Il servizio del TGR Basilicata sullo sciopero dei lavoratori FENICE-EDF-RENDINA andato in onda oggi, martedì 23 giugno 2015, ha drammaticamente evidenziato ancora una volta i problemi di sicurezza interna all'inceneritore ed il vergognoso immobilismo delle Istituzioni.

Cosa aspettano le Istituzioni di questa regione ad intervenire in modo fermo e definitivo sulla questione inceneritore Fenice di San Nicola di Melfi? Come si fa a rimanere ancora indifferenti alle tante, troppe, denunce DOCUMENTATE degli stessi lavoratori sui problemi di sicurezza interna all'impianto? Come ha potuto la Regione rilasciare oltre un anno fa l'Autorizzazione Integrata Ambientale senza avere – a tutt'oggi – la certezza che siano rispettate le prescrizioni imposte? Perché non viene commissariato? Davvero dobbiamo aspettare che accada il peggio affinché qualcuno intervenga?

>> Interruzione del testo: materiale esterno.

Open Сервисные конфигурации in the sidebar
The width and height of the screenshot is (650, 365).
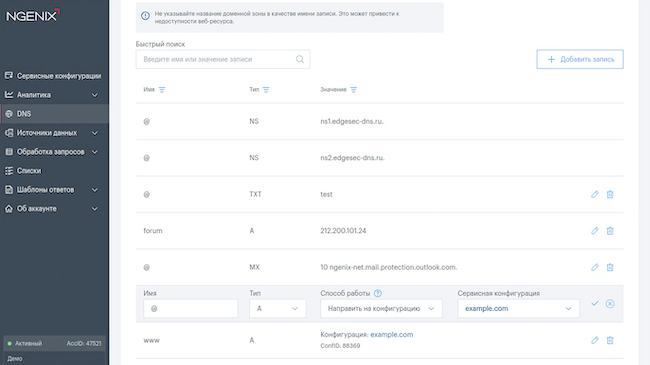(54, 76)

Non è accettabile che la Regione avalli una situazione pericolosa come quella denunciata dai lavoratori solo perché si è incapaci di smaltire i rifiuti solidi urbani delle città di Potenza e Matera.

Si preoccupi il Presidente Pittella, che dice di amare così tanto la sua terra, di bloccare definitivamente lo scempio ambientale che si sta consumando da oltre 15 anni nell'area di San Nicola di Melfi. La stessa area dove oggi affluiscono centinaia di giovani lavoratori.

Si preoccupi, Presidente, di ricollocare i lavoratori Fenice e soprattutto abbia il coraggio di imporre alle comunità che ancora non lo fanno,  il rispetto delle normative sulla corretta gestione dei rifiuti.